● Kutipan Bacaan:
§

Minggu, 30 November 2008

Kekerasan Virtual

Sumbo Tinarbuko





Anda ingin menyaksikan dan mempelajari fenomena kekerasan virtual yang belakangan ini membahana? Atau Anda akan meniti karir sebagai orang bermasalah secara sosial budaya? Jawaban praktisnya dapat ditemukan dalam seluruh tayangan mata acara televisi.

Di ‘’layar idiot’’ ini, semua orang yang labil jiwanya, dengan serta merta akan mengadopsi kuliah kekerasan virtual itu, menjadi makanan sehari-hari dalam kehidupan. Hasil menimba ilmu kekerasan virtual di layar televisi dan media massa cetak lainnya, sangat dibutuhkan oleh manusia yang cekak kedewasaannya dalam rangka menunjukkan eksistensi negatifnya di tengah kehidupan masyarakat.

Seseorang yang sukses menempuh short course kekerasan virtual lewat ‘’layar idiot’’ adalah Sri Rumiyati (48). Yati, demikian panggilan sayangnya, tega membunuh suaminya karena sakit hati. Ia sering menerima perlakuan kasar dari sang korban. Supaya jejaknya sebagai pembunuh tidak terkuak, Yati memutilasi tubuh suaminya menjadi beberapa bagian.

Ketika tertangkap, Yati mengaku mendapatkan inspirasi memotong-motong jasad suaminya dari tayangan televisi dan berita koran. Dari media massa cetak dan elektronik tersebut, Yati mempelajari secara detail olah TKP dan rekonstruksi pembunuhan puluhan manusia tak berdosa yang dilakukan sang jagal maut: Ryan.

Dari fakta tersebut di atas dapat diasumsikan bahwa berita kriminal, kejahatan dan kerusuhan, yang ditayangkan berbagai stasiun televisi, ditulis dalam lembaran koran, tabloid, dan majalah, adalah realitas sosial yang telah dibabtis menjadi realitas media. Dalam konteks ini, realitas media yang digawangi media massa cetak dan elektronik, sejujurnya sangat patuh pada hukum simplified model. Sebuah model tayangan yang terpenggal secara sporadis dalam penyederhanaan yang hiperbolistik.

§

● Bahan Sumber:
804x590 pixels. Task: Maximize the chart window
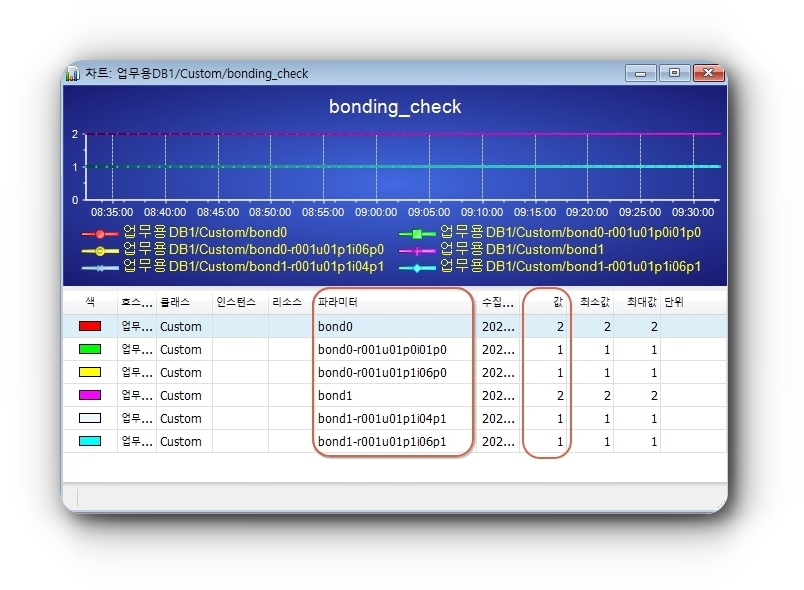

§

● Tugas yang Diminta:
1. Ringkaslah kutipan bacaan tentang kekerasan virtual dalam dua kalimat.
2. Menurut kutipan bacaan tentang kekerasan virtual, apa alasan Sri Rumiyati membunuh suaminya?

● Jawaban Tugas:
1. Tayangan televisi dan media cetak menyajikan kekerasan virtual yang mudah ditiru oleh orang yang labil jiwanya, seperti Sri Rumiyati yang membunuh lalu memutilasi suaminya dan mengaku mendapat inspirasi dari tayangan televisi serta berita koran tentang kasus Ryan. Berita kriminal, kejahatan, dan kerusuhan di media massa dipandang sebagai realitas sosial yang telah menjadi realitas media, yang patuh pada model penyederhanaan yang hiperbolistik.

2. Karena sakit hati.